Mechanisms of neuronal hyperexcitability caused by partial inhibition of Na+-K+-ATPases in the rat CA1 hippocampal region

Abstract

Extra- and intracellular records were made from rat acute hippocampal slices to examine the effects of partial inhibition of Na(+)-K(+)-ATPases (Na(+)-K(+) pumps) on neuronal hyperexcitability. Bath application of the low-affinity cardiac glycoside, dihydroouabain (DHO), reversibly induced interictal-like epileptiform bursting activity in the CA1 region. Burst-firing was correlated with inhibition of the pumps, which was assayed by changes in [K(+)](o) uptake rates measured with K(+)-ion-sensitive microelectrodes. Large increases in resting [K(+)](o) did not occur. DHO induced a transient depolarization (5-6 mV) followed by a long-lasting hyperpolarization (approximately 6 mV) in CA1 pyramidal neurons, which was accompanied by a 30% decrease in resting input resistance. Block of an electrogenic pump current could explain the depolarization but not the hyperpolarization of the membrane. Increasing [K(+)](o) from 3 to 5.5 mM minimized these transient shifts in passive membrane properties without preventing DHO-induced hyperexcitability. DHO decreased synaptic transmission, but increased the coupling between excitatory postsynaptic potentials and spike firing (E-S coupling). Monosynaptic inhibitory postsynaptic potential (IPSP) amplitudes declined to approximately 25% of control at the peak of bursting activity; however, miniature TTX-resistant inhibitory postsynaptic current amplitudes were unaffected.
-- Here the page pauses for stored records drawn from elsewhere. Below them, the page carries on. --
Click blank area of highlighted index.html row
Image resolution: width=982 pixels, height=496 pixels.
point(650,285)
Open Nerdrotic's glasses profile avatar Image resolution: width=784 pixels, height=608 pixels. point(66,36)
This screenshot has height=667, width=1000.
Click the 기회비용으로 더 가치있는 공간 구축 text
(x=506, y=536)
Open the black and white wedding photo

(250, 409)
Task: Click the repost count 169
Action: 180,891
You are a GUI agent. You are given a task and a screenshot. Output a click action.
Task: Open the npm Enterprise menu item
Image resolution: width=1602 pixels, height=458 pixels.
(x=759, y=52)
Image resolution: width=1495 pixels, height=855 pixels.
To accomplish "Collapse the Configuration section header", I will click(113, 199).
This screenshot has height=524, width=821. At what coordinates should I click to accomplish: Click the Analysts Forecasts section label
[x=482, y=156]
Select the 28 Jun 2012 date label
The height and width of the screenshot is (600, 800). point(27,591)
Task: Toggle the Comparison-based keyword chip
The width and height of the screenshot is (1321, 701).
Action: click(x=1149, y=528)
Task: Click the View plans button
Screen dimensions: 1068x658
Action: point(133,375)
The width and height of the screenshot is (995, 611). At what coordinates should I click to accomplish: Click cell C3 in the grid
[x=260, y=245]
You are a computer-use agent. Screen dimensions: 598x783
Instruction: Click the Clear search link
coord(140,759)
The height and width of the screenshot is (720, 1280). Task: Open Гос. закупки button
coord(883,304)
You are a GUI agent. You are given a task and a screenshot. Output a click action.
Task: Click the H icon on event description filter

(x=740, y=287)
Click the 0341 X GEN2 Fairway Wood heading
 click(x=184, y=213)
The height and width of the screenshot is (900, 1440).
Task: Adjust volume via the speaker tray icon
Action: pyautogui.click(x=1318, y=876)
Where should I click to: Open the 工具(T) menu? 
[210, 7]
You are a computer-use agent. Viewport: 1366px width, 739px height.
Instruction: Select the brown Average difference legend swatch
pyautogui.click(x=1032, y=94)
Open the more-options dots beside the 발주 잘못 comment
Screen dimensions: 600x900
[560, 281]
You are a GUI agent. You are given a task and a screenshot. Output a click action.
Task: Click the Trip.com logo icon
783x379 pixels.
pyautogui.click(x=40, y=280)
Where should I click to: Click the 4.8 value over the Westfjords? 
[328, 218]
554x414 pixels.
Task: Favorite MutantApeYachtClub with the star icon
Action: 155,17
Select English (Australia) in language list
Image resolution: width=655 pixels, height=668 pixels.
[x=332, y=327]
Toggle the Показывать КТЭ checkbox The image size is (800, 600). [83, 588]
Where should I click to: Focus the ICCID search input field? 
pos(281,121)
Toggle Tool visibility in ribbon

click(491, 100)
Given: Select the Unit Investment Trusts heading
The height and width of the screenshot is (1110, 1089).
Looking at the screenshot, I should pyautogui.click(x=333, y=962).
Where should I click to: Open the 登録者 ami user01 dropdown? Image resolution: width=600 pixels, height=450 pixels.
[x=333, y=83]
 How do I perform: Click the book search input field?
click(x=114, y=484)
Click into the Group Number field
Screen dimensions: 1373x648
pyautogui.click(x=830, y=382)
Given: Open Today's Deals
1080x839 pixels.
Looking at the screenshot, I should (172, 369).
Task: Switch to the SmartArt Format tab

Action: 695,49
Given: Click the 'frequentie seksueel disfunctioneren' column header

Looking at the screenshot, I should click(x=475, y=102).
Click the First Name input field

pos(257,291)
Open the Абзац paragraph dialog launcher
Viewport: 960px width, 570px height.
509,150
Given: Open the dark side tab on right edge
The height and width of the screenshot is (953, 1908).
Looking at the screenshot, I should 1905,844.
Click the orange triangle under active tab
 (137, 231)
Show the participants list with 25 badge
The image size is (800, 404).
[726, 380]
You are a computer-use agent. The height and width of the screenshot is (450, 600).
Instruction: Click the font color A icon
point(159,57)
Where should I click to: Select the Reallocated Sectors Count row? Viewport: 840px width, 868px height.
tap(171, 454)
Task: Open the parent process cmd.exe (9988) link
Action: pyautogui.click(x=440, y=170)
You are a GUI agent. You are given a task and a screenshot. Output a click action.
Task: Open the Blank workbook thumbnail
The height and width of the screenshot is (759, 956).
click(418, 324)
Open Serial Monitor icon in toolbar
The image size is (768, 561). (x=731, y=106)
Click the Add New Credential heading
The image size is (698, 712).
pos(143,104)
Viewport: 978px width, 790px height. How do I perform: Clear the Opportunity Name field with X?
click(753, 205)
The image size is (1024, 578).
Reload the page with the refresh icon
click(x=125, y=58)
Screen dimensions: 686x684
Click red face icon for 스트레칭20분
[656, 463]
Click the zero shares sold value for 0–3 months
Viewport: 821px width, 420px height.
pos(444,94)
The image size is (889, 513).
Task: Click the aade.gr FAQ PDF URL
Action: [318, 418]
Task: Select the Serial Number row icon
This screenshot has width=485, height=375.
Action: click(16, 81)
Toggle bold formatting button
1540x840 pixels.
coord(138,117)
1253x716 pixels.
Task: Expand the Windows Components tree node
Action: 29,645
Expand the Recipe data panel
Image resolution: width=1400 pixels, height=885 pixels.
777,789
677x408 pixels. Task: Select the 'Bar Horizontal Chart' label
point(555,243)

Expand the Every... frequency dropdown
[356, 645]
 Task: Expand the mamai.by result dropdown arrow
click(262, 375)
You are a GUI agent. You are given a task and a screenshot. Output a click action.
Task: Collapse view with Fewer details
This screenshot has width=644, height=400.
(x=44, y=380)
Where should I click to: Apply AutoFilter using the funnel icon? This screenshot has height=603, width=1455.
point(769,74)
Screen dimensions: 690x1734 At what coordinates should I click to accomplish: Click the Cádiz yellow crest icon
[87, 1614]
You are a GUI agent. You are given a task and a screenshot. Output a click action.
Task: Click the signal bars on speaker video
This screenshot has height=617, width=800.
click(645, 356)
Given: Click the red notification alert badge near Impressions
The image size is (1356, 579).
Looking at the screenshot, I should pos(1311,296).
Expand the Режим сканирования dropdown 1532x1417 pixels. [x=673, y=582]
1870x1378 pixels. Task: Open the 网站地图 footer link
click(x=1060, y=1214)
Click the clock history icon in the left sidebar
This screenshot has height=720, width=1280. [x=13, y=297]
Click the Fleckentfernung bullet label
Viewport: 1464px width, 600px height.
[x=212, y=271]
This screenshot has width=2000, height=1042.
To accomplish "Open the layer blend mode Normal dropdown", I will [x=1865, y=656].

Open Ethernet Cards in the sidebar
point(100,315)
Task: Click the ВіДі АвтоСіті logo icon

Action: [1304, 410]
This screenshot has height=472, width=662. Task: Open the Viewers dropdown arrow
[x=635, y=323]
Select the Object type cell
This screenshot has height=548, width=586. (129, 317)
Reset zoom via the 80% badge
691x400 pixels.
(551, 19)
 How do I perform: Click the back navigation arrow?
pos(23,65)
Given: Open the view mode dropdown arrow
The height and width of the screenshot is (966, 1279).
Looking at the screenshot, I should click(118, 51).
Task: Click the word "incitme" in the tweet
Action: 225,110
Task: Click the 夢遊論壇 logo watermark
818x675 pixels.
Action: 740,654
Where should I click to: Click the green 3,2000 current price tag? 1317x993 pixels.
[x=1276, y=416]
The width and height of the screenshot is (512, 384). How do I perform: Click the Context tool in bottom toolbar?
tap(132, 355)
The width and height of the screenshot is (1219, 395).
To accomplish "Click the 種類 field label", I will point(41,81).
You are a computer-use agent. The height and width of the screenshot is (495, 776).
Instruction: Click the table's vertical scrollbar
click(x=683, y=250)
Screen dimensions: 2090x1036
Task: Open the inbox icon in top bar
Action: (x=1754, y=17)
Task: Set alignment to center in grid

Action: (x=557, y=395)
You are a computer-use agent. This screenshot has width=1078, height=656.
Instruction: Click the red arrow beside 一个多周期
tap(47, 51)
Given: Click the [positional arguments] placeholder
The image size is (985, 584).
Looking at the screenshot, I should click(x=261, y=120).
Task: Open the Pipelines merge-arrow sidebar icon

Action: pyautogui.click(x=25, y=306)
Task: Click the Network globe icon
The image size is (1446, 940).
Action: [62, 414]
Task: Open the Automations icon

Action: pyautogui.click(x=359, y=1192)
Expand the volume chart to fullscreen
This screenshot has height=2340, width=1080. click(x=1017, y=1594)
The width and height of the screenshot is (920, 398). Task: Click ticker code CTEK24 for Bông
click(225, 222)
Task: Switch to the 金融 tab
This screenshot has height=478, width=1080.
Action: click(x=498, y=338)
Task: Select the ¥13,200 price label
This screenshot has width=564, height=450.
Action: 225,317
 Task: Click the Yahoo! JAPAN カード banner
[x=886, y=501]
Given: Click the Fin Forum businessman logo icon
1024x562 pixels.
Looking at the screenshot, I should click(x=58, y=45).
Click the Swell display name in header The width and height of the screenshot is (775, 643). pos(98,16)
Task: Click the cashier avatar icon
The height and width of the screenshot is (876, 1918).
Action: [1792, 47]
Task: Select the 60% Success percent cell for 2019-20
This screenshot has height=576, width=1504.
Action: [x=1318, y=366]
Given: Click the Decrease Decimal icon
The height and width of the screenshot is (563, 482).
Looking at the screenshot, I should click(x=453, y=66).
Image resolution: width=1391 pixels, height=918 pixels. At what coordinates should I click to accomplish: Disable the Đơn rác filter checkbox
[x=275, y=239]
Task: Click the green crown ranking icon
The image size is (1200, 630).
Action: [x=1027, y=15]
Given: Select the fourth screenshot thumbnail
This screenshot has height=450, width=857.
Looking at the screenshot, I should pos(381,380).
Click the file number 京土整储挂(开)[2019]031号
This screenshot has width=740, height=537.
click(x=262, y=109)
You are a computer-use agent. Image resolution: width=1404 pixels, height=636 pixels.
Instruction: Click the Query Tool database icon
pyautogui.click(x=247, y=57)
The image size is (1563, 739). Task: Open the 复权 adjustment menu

DHO also reduced the initial slope of the intracellular excitatory postsynaptic potential (EPSP) to approximately 40% of control. The conductances of pharmacologically isolated IPSPs and EPSPs in high-Ca/high-Mg-containing saline were also reduced by DHO by approximately 50%. The extracellular fiber volley amplitude was reduced by 15-20%, suggesting that the decrease in neurotransmission was partly due to a reduction in presynaptic fiber excitability. DHO enhanced a late depolarizing potential that was superimposed on the EPSP and could obscure it. This potential was not blocked by antagonists of NMDA receptors, and blockade of NMDA, mGlu, or GABA(A) receptors did not affect burst firing. The late depolarizing component enabled the pyramidal cells to reach spike threshold without changing the actual voltage threshold for firing. We conclude that reduced GABAergic potentials and enhanced E-S coupling are the primary mechanisms underlying the hyperexcitability associated with impaired Na(+)-K(+) pump activity.